Data Reusing

Overview

Teaching: 10 min
Exercises: 15 min
Questions
  • 1 How to cite data when reusing a data source?

  • 2 How do we make sure data will be reused?

Objectives
  • The participant will understand the importance of data citation

  • The participant will learn tools to test discoverability for data to be reused

FAIR principles used in Data Reusing:

Findable

FM-F1B (Identifier persistence) → doi.org/10.25504/FAIRsharing.TUq8Zj
FM-F4 (Indexed in a Searchable Resource) → doi.org/10.25504/FAIRsharing.Lcws1N

Reusable

FM-R1.2 (Detailed Provenance) → doi.org/10.25504/FAIRsharing.qcziIV

1. How to cite data when reusing a data source?
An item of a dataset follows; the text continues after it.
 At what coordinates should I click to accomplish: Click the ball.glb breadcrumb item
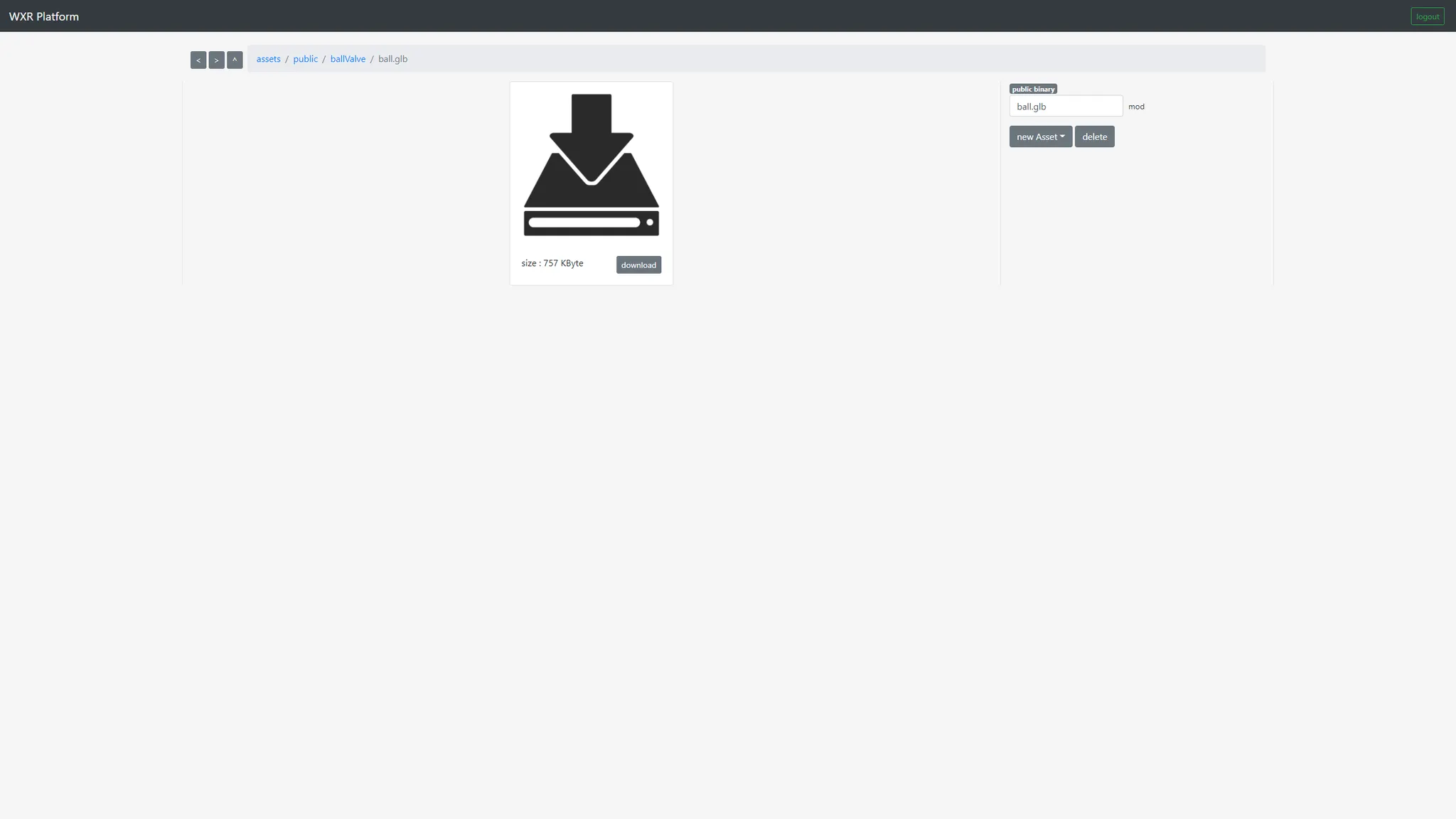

“Data Reusing” are activities for recycling existing research data sources.

By default, we should make the research data documentation in citable and reusable formats

The minimum citation elements recommended by DataCite are:

For example:

Neff, Roni A.; L. Spiker, Marie; L. Truant, Patricia (2016): Wasted Food: U.S. Consumers’ Reported Awareness, Attitudes, and Behaviors. PLOS ONE. Dataset. https://doi.org/10.1371/journal.pone.0127881

Original dataset at Wasted Food: U.S. Consumers’ Reported Awareness, Attitudes, and BehaviorsLINK TO EXAMPLE

Nowadays, data repositories have a friendly interface on which one can export the data citation directly from the webpage. Such as ZENODO, Dataverse or FigShare.

cite

Citing datasets increases publication visibility on 25%.

When we cite a dataset using a standard format (e.g. recommended DataCite), then we allow data aggregators to “pick up” on the citations just like publications. Therefore, they immediately become discoverable for scientific sources

2. How do we make sure data can be reused?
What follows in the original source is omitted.